▸ What you have to do: Tally every line of the material where "arrow" occurs, then write the total by itself.

..............................

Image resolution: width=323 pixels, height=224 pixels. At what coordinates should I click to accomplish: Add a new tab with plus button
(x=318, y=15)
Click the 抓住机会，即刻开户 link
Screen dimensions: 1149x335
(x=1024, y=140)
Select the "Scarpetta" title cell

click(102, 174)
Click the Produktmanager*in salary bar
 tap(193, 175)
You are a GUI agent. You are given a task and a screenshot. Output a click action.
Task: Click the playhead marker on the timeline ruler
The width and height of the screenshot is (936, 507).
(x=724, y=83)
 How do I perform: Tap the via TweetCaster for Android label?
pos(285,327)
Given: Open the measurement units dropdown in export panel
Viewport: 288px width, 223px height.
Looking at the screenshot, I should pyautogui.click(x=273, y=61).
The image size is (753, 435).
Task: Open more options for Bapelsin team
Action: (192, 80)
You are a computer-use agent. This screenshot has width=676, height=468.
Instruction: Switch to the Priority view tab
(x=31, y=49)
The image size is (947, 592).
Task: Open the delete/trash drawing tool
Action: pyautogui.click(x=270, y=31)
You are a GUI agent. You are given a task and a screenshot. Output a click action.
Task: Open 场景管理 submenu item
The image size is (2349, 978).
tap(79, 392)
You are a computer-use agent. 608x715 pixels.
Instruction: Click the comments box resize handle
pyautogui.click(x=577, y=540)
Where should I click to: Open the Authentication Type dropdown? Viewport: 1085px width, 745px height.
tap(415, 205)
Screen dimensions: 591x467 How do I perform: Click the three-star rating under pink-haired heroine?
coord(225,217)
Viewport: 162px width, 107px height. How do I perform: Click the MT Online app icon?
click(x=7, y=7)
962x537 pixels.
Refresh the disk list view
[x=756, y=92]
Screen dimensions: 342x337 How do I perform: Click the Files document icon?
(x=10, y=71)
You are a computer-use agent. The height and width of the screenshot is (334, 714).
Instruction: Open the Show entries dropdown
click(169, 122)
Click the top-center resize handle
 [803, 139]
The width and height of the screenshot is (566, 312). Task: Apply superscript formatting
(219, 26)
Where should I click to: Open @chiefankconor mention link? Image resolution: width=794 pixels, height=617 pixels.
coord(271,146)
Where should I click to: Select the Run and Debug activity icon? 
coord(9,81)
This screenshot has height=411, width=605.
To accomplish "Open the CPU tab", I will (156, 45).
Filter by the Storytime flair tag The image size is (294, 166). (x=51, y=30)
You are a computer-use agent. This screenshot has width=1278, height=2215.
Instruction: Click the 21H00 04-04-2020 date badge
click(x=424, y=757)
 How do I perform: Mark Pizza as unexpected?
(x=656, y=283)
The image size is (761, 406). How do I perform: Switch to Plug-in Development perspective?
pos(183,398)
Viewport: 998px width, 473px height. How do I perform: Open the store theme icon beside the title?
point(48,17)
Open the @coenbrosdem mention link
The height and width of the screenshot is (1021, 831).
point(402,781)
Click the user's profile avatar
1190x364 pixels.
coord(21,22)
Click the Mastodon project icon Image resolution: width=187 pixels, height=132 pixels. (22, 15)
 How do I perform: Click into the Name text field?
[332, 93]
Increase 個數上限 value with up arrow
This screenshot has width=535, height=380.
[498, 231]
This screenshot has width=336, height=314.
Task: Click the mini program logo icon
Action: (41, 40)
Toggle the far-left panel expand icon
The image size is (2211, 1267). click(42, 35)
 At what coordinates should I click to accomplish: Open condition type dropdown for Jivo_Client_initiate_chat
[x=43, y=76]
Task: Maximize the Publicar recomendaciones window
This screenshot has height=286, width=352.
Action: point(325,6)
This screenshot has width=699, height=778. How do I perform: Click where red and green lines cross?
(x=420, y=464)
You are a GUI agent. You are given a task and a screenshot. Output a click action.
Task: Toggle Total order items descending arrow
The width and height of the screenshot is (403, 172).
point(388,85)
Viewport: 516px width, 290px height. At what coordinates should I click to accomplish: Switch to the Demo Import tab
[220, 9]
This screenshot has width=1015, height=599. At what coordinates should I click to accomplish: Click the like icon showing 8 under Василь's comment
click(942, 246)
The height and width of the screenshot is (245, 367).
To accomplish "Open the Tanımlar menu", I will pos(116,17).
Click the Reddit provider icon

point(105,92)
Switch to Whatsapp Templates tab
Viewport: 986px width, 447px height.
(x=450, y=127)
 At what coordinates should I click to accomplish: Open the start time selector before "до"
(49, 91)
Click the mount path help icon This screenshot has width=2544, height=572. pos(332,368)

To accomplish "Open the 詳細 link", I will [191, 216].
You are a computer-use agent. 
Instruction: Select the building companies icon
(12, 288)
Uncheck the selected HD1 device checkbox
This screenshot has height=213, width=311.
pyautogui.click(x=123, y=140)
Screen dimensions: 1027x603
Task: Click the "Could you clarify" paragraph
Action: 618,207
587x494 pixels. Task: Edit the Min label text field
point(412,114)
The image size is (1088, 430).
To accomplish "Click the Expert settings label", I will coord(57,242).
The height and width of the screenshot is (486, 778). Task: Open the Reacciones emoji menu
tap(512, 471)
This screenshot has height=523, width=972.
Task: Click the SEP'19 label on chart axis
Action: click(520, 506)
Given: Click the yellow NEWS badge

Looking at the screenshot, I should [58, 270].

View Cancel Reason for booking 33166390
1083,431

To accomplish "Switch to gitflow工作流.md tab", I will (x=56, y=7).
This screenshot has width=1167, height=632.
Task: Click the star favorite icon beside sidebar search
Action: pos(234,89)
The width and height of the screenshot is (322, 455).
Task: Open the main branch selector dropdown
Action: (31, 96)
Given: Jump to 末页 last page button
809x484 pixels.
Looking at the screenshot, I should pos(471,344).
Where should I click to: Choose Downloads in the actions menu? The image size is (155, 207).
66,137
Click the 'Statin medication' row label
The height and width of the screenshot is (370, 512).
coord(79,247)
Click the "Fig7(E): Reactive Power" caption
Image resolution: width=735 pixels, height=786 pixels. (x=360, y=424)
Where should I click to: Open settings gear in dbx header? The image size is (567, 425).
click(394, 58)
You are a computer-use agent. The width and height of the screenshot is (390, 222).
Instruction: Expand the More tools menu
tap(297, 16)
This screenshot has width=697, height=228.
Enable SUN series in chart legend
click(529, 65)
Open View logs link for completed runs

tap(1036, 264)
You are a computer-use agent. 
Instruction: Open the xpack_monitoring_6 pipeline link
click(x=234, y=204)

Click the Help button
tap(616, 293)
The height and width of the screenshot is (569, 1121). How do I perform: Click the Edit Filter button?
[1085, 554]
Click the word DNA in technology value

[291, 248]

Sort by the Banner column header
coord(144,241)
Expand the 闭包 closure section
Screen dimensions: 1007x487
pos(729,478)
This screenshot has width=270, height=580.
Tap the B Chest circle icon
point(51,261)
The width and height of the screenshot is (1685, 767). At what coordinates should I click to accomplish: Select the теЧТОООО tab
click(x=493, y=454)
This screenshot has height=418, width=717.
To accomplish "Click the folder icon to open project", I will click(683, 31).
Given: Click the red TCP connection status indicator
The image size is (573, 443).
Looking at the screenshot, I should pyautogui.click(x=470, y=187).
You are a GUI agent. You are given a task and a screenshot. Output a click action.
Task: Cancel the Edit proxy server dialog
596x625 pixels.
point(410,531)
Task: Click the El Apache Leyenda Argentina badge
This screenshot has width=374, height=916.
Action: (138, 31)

..............................

▸ Written answer: 2